Objective >>
Write out the items word for word, from the line with "Expand the Контур outline dropdown arrow" up to and including the final line of the items.

═══ Data entries

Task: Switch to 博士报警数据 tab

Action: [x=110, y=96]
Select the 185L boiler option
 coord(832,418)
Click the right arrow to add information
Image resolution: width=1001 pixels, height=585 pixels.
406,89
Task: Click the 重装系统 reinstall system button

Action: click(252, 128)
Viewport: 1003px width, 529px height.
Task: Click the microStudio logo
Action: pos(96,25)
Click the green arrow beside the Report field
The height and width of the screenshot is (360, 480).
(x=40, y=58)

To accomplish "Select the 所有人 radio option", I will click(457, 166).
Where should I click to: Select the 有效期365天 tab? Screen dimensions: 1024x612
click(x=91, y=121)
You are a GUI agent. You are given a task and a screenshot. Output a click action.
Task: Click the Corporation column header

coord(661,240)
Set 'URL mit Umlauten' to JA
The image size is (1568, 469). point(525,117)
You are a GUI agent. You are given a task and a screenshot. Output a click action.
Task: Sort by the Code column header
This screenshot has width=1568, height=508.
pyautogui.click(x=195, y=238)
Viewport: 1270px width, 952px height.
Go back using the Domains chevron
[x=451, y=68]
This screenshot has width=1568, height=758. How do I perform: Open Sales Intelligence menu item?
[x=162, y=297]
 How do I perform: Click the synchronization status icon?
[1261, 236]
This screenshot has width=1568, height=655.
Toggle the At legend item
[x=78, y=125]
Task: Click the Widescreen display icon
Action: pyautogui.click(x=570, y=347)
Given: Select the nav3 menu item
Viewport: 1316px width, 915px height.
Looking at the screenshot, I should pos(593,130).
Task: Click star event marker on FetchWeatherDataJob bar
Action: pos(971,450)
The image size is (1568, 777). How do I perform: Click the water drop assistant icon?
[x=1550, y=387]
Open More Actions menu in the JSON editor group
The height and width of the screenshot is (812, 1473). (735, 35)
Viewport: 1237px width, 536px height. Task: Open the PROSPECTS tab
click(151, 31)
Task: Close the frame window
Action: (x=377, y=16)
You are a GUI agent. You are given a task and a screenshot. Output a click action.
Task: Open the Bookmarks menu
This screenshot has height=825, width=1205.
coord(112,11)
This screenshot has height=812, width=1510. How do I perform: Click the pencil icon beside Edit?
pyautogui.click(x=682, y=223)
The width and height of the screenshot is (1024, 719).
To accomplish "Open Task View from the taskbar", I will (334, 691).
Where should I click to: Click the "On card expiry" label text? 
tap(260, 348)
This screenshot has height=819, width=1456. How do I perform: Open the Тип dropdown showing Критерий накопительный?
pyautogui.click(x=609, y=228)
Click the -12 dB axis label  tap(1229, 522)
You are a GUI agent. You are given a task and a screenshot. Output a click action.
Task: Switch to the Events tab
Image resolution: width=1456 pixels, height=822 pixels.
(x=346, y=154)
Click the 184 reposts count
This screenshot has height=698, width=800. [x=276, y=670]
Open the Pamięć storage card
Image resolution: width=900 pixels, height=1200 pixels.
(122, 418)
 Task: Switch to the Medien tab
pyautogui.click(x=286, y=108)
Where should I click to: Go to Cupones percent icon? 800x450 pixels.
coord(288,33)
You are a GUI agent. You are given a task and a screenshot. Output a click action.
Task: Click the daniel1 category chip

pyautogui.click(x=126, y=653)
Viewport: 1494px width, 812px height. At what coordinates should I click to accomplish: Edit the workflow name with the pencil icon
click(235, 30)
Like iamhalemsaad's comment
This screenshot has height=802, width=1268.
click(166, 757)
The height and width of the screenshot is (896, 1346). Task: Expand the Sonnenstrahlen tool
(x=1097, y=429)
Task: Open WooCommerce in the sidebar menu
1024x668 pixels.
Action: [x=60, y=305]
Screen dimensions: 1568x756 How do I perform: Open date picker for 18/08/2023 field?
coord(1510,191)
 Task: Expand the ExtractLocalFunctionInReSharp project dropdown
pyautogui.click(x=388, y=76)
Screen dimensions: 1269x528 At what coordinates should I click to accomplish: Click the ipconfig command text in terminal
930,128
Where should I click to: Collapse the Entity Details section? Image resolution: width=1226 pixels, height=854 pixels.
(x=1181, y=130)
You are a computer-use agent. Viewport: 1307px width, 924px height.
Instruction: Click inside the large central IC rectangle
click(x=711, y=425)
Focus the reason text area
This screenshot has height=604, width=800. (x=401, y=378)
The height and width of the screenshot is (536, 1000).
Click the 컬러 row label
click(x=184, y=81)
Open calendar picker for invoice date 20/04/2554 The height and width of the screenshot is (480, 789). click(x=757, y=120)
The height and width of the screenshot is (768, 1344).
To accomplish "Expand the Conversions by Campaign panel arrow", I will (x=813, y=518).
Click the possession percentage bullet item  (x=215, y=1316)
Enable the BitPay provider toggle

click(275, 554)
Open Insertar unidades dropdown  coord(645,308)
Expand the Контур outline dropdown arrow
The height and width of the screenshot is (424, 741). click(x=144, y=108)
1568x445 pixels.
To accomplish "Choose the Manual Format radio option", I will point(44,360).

══════

Full output >>
Expand the Контур outline dropdown arrow
The height and width of the screenshot is (424, 741). click(x=144, y=108)
1568x445 pixels.
To accomplish "Choose the Manual Format radio option", I will point(44,360).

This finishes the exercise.